- Mexican release poster
- Directed by: René Cardona
- Written by: René Cardona Jr.; René Cardona;
- Produced by: Alfredo Salazar
- Starring: José Elías Moreno; Carlos Lopez Moctezuma; Armando Silvestre; Norma Lazareno; Agustín Martínez Solares; Gerardo Zepeda;
- Cinematography: Raúl Martínez Solares
- Edited by: Jorge Bustos
- Music by: Antonio Díaz Conde
- Production company: Cinematográfica Calderón S.A.
- Distributed by: Azteca Films Inc.
- Release date: February 6, 1969 (Mexico);
- Running time: 81 minutes
- Country: Mexico
- Language: Spanish

= Night of the Bloody Apes (film) =

Night of the Bloody Apes (La horripilante bestia humana) is a 1969 Mexican horror film directed by René Cardona, from a screenplay co-written with his son René Jr.. It stars José Elías Moreno, Armando Silvestre, Carlos López Moctezuma, and Norma Lazareno. It is also known under the alternate titles Horror y sexo ("Horror and Sex") and Gomar—The Human Gorilla.

==Plot==
Brilliant scientist Dr. Krallman attempts to cure his son's leukemia by doing a heart transplant, replacing his son's heart with a gorilla's. The result of the operation transforms Krallman's son into a deformed and mutated man-ape hybrid, taking on the characteristics of the organ's donor, who immediately goes on a bloody rampage.

== Production ==
The film is a remake of the director's own 1962 film Doctor of Doom (Las Luchadoras contra el medico asesino), the first in a series of films blending elements of the lucha libre and horror genres. Both films' plots concern a mad scientist who transplants a gorilla's heart into his dying son, saving his life but transforming him into a monstrous, ape-like creature who embarks on a rape and murder spree. But the plot of Night of the Bloody Apes does not have the character of the female wrestler bringing the ape-man to justice — rather, she has a much less pronounced role in the plot.

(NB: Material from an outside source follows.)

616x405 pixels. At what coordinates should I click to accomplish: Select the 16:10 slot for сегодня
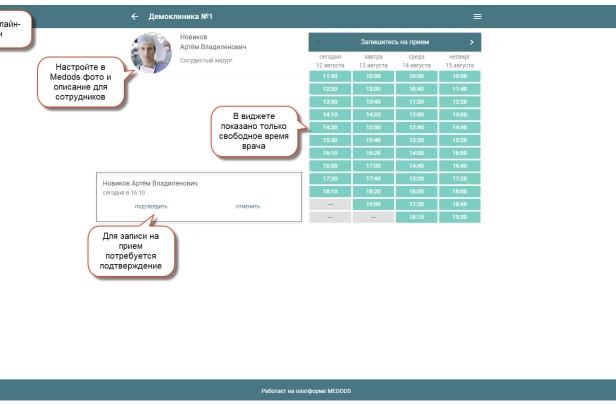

Shooting took place on-location in Mexico City and at Estudios Churubusco.

The filmmakers shot alternate nude scenes for the film's international release. When it was purchased by American distributor Jerald Intrator, he further added inserts of graphic violence and gore to better suit the film's grindhouse audience, including stock footage of a real heart transplant.

==Release==
The film was theatrically released in Mexico in 1969, and in 1972 in the United States.

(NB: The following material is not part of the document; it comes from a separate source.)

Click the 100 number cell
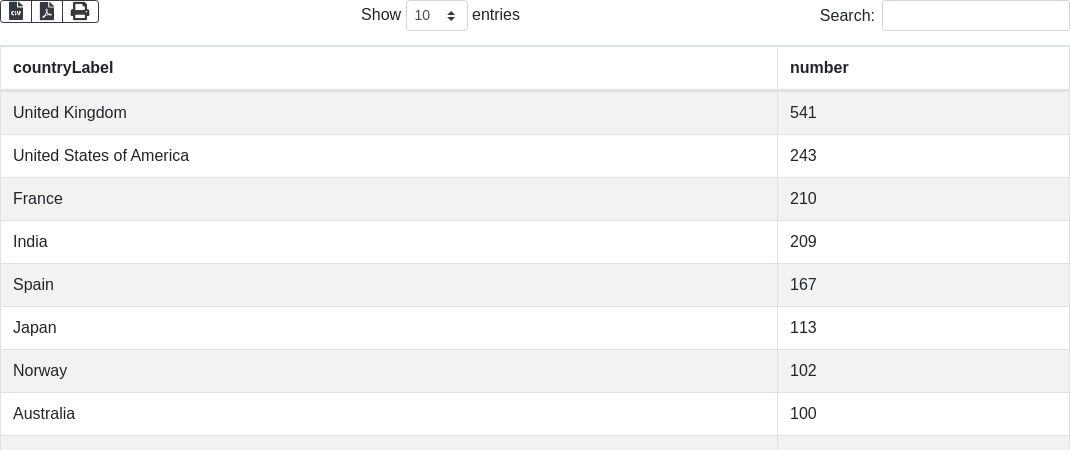The width and height of the screenshot is (1070, 450). coord(803,414)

Because of its scenes of rape and violence, the film has been rated C in Mexico, R in Australia and the United States; in the United Kingdom it was rated X before being banned until 1999 and then restricted again to audiences over 18.

===Home media===
The film was released on DVD by Film 2000 on July 22, 2002. On April 1 that same year, it was released by Image Entertainment as part of the 4-disc Beauties & Beasts box set. In 2006, it was released twice by BCI as part of a multi-disc set on August 8 and 22. On March 26, 2007, it was released by Redemption. BCI re-released the film on March 4, 2008 as part of the 4-disc Crypt of Terror: Horror from South of the Border movie pack. It was last released by VCI Video on July 15, 2014. In 2021, VCI release the film on a double-set Blu-Ray with Doctor of Doom.

==Reception==
In a contemporary review, the Monthly Film Bulletin noted that the film "tries to wring some more mileage out of the bizarre but shopworn Mexican device of casting monsters and wrestlers as sparring partners", and that it was brought down by its "stately pace, the endless expressions of paternal devotion, and the script's risible attempts to offer medical explanation and justifications". On a positive note, the review said that the film was "enhanced by Cardona's habit of highlighting dramatic moments by dropping in the odd expressionistically-tinged shot with cavalier disregard for matching photographic textures". TV Guide panned the film, calling it "[a] gross, unbelievably inept offering". Graeme Clark from The Spinning Image gave the film 5 out of 10 stars, writing, "As a curio it is worth seeing, but only for its regular incidents of ridiculousness". Reviewing BCI's double feature release of the film, Ian Jane of DVD Talk gave the film a positive review, calling it "one of the best known Mexican horror films of the era". Concluding his review, Jane wrote, "A completely bizarre mish-mash of wrestling, gore, bad monster make up and mad scientist fun, Night of the Bloody Apes is a blast from start to finish. The effects are shoddy and as fake as fake can be and the make up looks like something out of a high school play but that's all part of the film's low budget charm". Dennis Schwartz from Ozus' World Movie Reviews gave the film a C grade, calling it "inept". Jonathan Rosenbaum of Chicago Reader gave the film a negative review, writing, "Even the tolerant Psychotronic Encyclopedia of Film deems this 'totally tasteless and amateurish,' but gore buffs should be alerted to real open-heart surgery footage."